Earlier today the U.S. Court of Appeals for the Eleventh Circuit issued a potentially significant environmental decision in Friends of the Everglades v. South Florida Water Management District. The court upheld the Bush Administration's controversial regulation adopting a "unitary waters" theory of the waters of the United States for purposes of Clean Water Act permitting. Under the regulations, upheld on Chevron step two grounds, the transfer of water from one water body to another does not cause the "discharge" of a pollutant under the Act. As far as I am aware, the Eleventh Circuit is the first circuit court to consider whether this regulation adopted a reasonable interpretation of the Act.
Excerpts from the opinion are below.
This appeal turns on whether the transfer of a pollutant from one navigable body of water to another is a “discharge of a pollutant” within the meaning of the Clean Water Act, 33 U.S.C. § 1362(12). If it is, a National Pollution Discharge Elimination System permit is required. 33 U.S.C. §§ 1311(a); 1342(a). The Act defines “discharge of a pollutant,” but the meaning of that definition is itself disputed. During the course of this litigation, the Environmental Protection Agency adopted a regulation addressing this specific matter. The issue we face, after we dispose of a preliminary Eleventh Amendment question, is whether we owe that EPA regulation deference under Chevron U.S.A., Inc. v. Natural Res. Defense Council, Inc., 467 U.S. 837, 104 S. Ct. 2778 (1984). . . .
The Clean Water Act bans the “discharge of any pollutant” without a permit. 33 U.S.C. §§ 1311, 1342(a)(1). “Discharge” is defined as “any addition of any pollutant to navigable waters from any point source.” 33 U.S.C. § 1362(12). It is undisputed that the agricultural and industrial runoff in the canals contains “pollutants,” that Lake Okeechobee and the canals are “navigable waters,” and that these three pump stations are “point sources” even though they add nothing to the water as they move it along. . . . . The question is whether moving an existing pollutant from one navigable water body to another is an “addition . . . to navigable waters” of that pollutant. The district court decided that it is, but that decision came before the EPA adopted its regulation. . . .
Having concluded that the statutory language is ambiguous, our final issue is whether the EPA’s regulation, which accepts the unitary waters theory that transferring pollutants between navigable waters is not an “addition . . . to navigable waters,” is a permissible construction of that language. Chevron, 467 U.S. at 843, 104 S. Ct. at 2782. In making that determination, we “need not conclude that the agency construction was . . . the reading the court would have reached if the question initially had arisen in a judicial proceeding.” . . . Because the EPA’s construction is one of the two readings we have found is reasonable, we cannot say that it is “arbitrary, capricious, or manifestly contrary to the statute.”

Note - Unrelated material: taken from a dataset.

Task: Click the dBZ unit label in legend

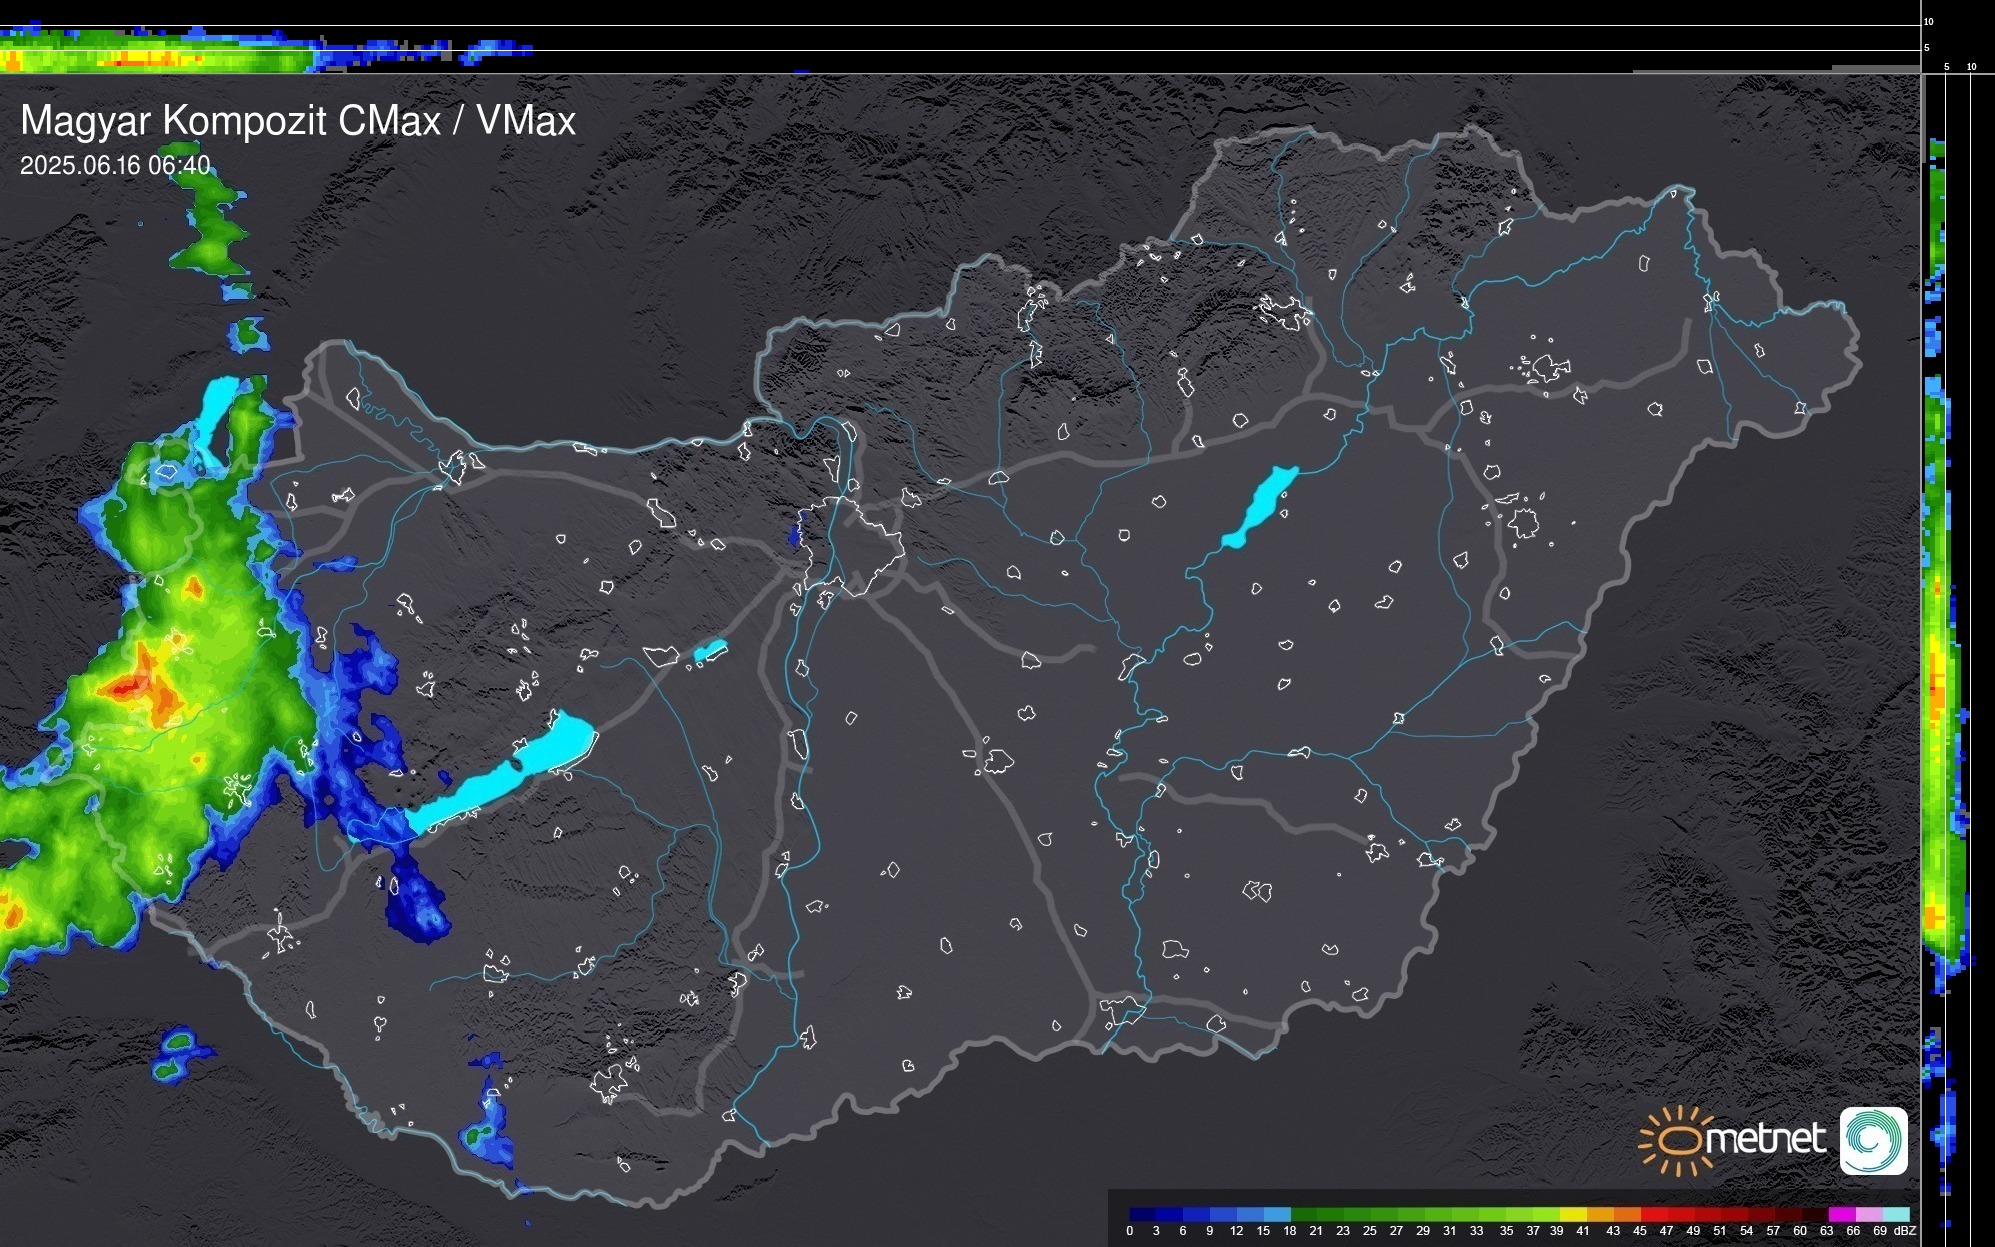Action: [x=1905, y=1231]
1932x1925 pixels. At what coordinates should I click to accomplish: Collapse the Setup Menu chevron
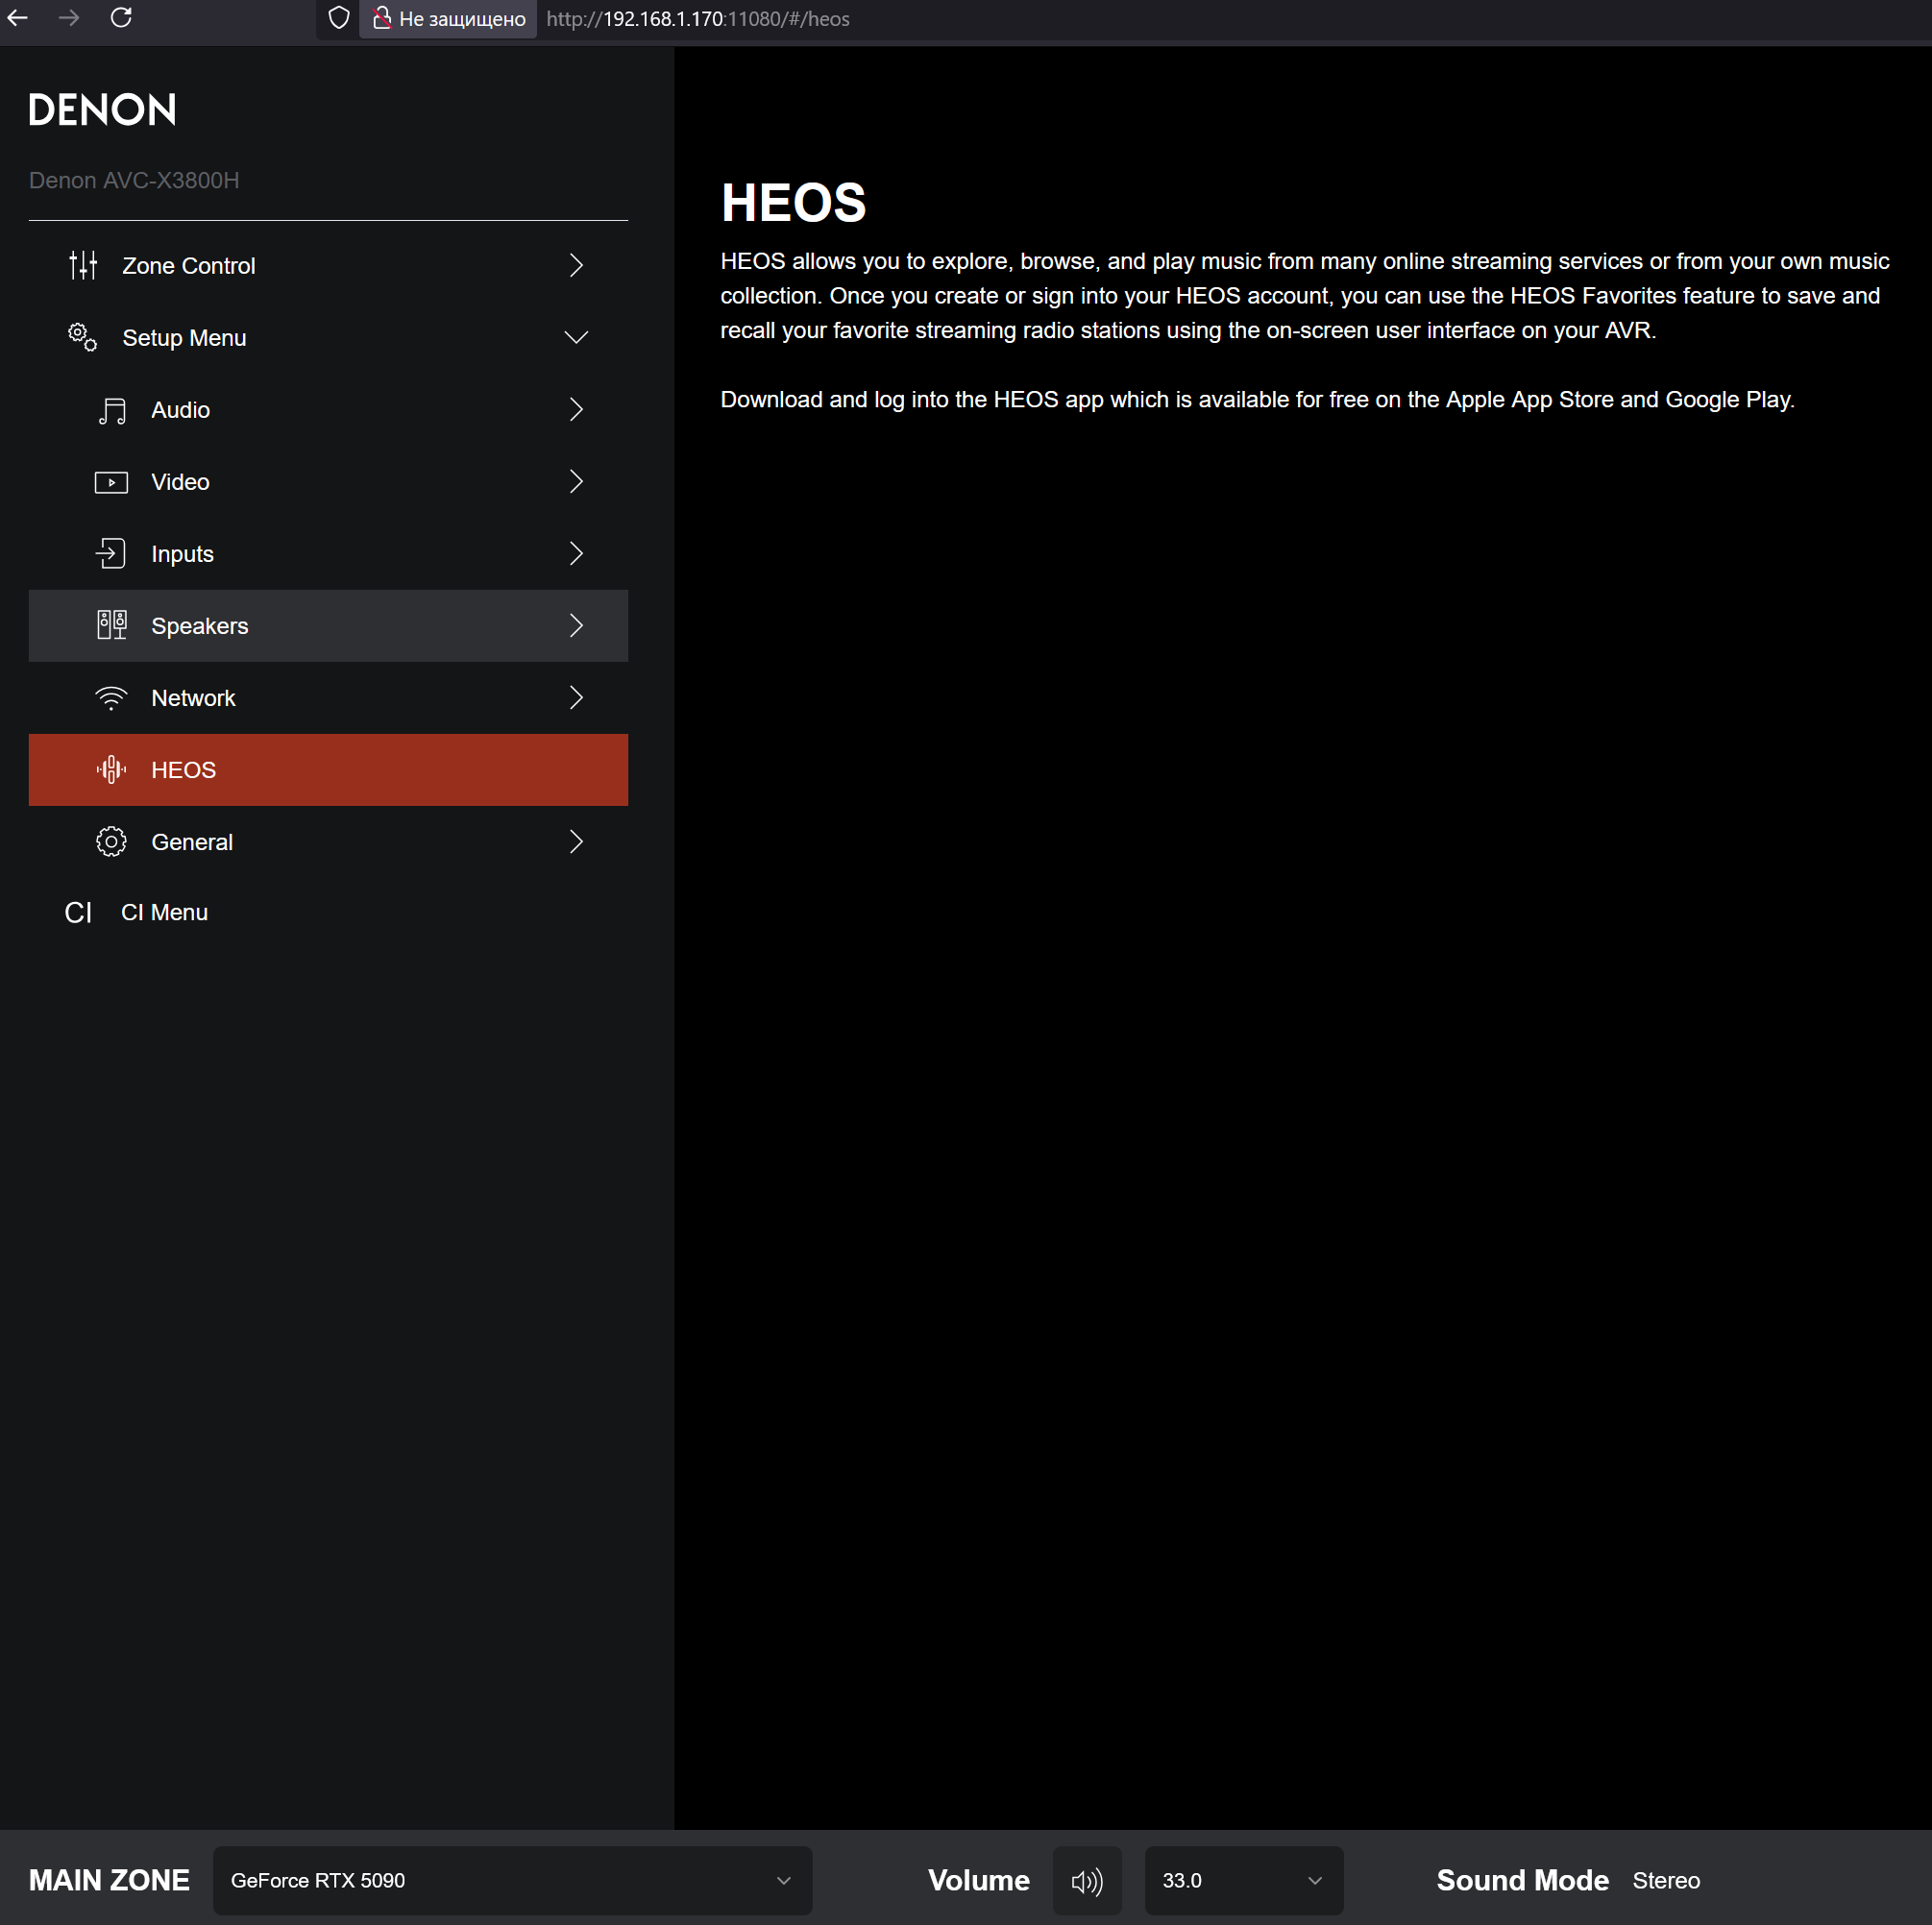pos(576,338)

Sometimes it is helpful to strip a legal question of the contentious policy interests attached to it and think about it in the abstract using a hypothetical. Consider the issue this way: Two buckets sit side by side, one with four marbles in it and the other with none. There is a rule prohibiting “any addition of any marbles to buckets by any person.” A person comes along, picks up two marbles from the first bucket, and drops them into the second bucket. Has the marblemover “add[ed] any marbles to buckets”? On one hand, as the Friends of the Everglades might argue, there are now two marbles in a bucket where there were none before, so an addition of marbles has occurred. On the other hand, as the Water District might argue and as the EPA would decide, there were four marbles in buckets before, and there are still four marbles in buckets, so no addition of marbles has occurred. Whatever position we might take if we had to pick one side or the other of the issue, we cannot say that either side is unreasonable.
Like the marbles rule, the Clean Water Act’s language about “any addition of any pollutant to navigable waters from any point source,” 33 U.S.C. § 3362(12), is ambiguous. The EPA’s regulation adopting the unitary waters theory is a reasonable, and therefore permissible, construction of the language. Unless and until the EPA rescinds or Congress overrides the regulation, we must give effect to it.